How we respond to life’s turbulence.
In the second volume of a planned trilogy that began with How We Are, British health psychologist Deary draws on his clinical work, his research, and his own life and the lives of his family and friends to examine what happens to us when we feel pushed past our limits. A practitioner at a trans-diagnostic fatigue clinic, Deary works with patients seeking help for exhaustion resulting from illness—cancer, cancer treatment, or autoimmune disease, for example—or psychological or emotional stress. Offering several empathetic case histories, he considers the varied nature of toxic climates that “can exhaust our energies” or “cause us to devalue ourselves.” The author is candid about his own experiences with social anxiety, depression, and the terror he felt as a boy treated as a misfit by his schoolmates. Deary also chronicles the case of his mother, a passionate woman “trapped by circumstances” who became exhausted and despondent after a fall. Although research has found a genetic propensity to develop anxiety and depression, Deary underscores the idea that environments shape us more profoundly. Even siblings, eliciting different behaviors from a parent, necessarily grow up in essentially different worlds.
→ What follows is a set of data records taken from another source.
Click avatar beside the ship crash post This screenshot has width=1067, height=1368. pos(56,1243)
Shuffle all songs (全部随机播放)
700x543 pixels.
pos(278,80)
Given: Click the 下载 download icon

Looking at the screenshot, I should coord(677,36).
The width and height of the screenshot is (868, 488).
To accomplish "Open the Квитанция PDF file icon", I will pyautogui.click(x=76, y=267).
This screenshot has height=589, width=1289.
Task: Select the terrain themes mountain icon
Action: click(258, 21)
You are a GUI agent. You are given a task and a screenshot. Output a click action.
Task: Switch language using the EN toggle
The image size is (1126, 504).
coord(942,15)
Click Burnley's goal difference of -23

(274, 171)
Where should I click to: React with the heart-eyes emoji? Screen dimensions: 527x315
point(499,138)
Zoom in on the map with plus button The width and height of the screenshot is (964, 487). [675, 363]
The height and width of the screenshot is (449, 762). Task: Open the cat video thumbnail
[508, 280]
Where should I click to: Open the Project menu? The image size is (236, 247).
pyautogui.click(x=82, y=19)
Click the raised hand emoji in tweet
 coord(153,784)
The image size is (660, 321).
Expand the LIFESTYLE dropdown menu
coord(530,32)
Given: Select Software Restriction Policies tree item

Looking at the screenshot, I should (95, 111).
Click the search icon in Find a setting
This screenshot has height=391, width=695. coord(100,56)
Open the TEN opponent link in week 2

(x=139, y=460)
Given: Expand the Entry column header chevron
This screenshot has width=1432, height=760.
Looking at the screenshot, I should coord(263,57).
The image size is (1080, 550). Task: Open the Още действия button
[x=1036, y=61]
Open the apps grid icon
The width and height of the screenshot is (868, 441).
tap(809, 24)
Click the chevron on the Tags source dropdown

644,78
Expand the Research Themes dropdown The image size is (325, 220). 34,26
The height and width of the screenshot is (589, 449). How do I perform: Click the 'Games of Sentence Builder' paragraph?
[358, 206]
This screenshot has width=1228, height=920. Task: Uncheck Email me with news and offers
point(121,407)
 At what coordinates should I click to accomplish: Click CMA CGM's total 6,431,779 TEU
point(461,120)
Throughout each chapter, the author asks readers to reflect on the stories they construct about their lives and personalities and on the forces and experiences that continue to shape them. Those forces may include a change in work culture—such as a new boss instituting continuous monitoring; a family crisis; an illness; or a persistent nonvisible disability. “People with autism, trans people, queer people, overweight people, anyone marginalized, anyone who has just arrived in a country,” writes Deary, are burdened with the exhausting task of having repeatedly to explain themselves. “Self-befriending,” he concludes, is a step toward healing.
A compassionate guide to confronting distress.